The daily Eesti Ekspress reports in an article from the series "Shipments to the east" that medical equipment is among the most exported goods from Estonia to Russia, with a combined value of €57.5 million in the previous year and the current year.
One of the suppliers of blood transfusion equipment to Russia in Estonia is Ecliptica Baltic OÜ, which exported at least €13.6 million worth of goods across the eastern border during the war, according to Russian customs declarations.
In Russia, the medical goods supplied by Ecliptica are received by MP-Medical, a company belonging to the AFK-Projekt group of companies, which has hundreds of public procurement contracts with Russian government agencies, in particular hospitals, laboratories and blood banks linked to the Russian Ministry of Health.
The daily did not receive answers to its questions from the only public contact address of Ecliptica, which is owned by Alexei Fedorov, a Russian citizen with an Estonian residence permit.
Estonia also produces medicines for the Russian market
The Estonian Tax and Customs Board confirmed to Eesti Ekspress that 5.6 metric tons of medicines crossed Estonia to Russia in 2021, 1,190 metric tons in 2022 and almost 3,400 metric tons a year later.
With regard to the transit of pharmaceuticals, Estonia typically provides transportation and trading services to European pharmaceutical companies and distributors who use the country as a corridor to deliver goods to Russia; the volume of this business has increased 600-fold.
According to the Estonian Tax and Customs Board, Estonia itself sent 260 metric tons of medicines to Russia in 2023, which is 50 times more than the total amount of medicines that passed through Estonia before the war.
During the war, Kaltseks has delivered about €67.7 million worth of pharmaceutical products to Russia, some of which are manufactured at the Tallinn Pharmaceutical Factory.
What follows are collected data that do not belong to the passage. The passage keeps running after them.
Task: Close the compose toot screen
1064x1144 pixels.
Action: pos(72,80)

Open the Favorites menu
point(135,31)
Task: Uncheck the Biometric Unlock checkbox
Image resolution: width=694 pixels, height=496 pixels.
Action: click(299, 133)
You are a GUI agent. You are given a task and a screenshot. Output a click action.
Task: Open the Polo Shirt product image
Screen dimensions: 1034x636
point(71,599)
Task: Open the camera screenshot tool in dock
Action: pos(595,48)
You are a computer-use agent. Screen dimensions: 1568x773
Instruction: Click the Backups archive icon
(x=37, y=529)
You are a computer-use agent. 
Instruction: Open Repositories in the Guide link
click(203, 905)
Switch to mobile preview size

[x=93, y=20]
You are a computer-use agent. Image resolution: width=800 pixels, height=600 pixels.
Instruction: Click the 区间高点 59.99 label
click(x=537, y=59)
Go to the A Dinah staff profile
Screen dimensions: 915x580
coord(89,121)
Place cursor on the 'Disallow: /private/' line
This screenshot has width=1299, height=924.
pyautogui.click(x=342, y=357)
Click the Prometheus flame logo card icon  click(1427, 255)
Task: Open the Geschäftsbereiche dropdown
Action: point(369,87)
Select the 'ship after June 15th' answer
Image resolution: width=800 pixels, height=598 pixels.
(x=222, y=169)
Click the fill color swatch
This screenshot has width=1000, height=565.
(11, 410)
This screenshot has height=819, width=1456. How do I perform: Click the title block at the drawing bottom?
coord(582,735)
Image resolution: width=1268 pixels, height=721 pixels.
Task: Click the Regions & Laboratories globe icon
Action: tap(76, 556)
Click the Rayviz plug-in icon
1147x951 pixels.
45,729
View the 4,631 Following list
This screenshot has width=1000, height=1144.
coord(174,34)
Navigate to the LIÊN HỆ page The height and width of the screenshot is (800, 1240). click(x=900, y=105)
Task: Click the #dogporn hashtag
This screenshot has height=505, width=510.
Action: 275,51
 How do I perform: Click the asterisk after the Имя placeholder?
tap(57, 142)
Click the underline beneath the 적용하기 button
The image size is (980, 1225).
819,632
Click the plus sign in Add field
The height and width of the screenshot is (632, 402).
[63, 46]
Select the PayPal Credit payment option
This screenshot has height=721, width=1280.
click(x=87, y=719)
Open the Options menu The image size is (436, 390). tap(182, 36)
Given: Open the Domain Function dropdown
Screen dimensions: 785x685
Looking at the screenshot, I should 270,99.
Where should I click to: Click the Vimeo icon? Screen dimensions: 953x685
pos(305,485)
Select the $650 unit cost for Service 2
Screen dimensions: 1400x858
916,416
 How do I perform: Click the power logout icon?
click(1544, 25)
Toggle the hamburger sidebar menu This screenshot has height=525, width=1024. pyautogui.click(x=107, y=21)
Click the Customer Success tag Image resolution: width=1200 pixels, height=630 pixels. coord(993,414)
The secretary of the Tallinn Pharmaceutical Factory told the daily that the share of their parent company Grindeks in the Russian and Belarusian business has significantly decreased, and that the company justifies the continuation of operations in Russia on humanitarian grounds.
In the same series, Eesti Ekspress has previously written about the Estonian metal industry's continued trade with Russia.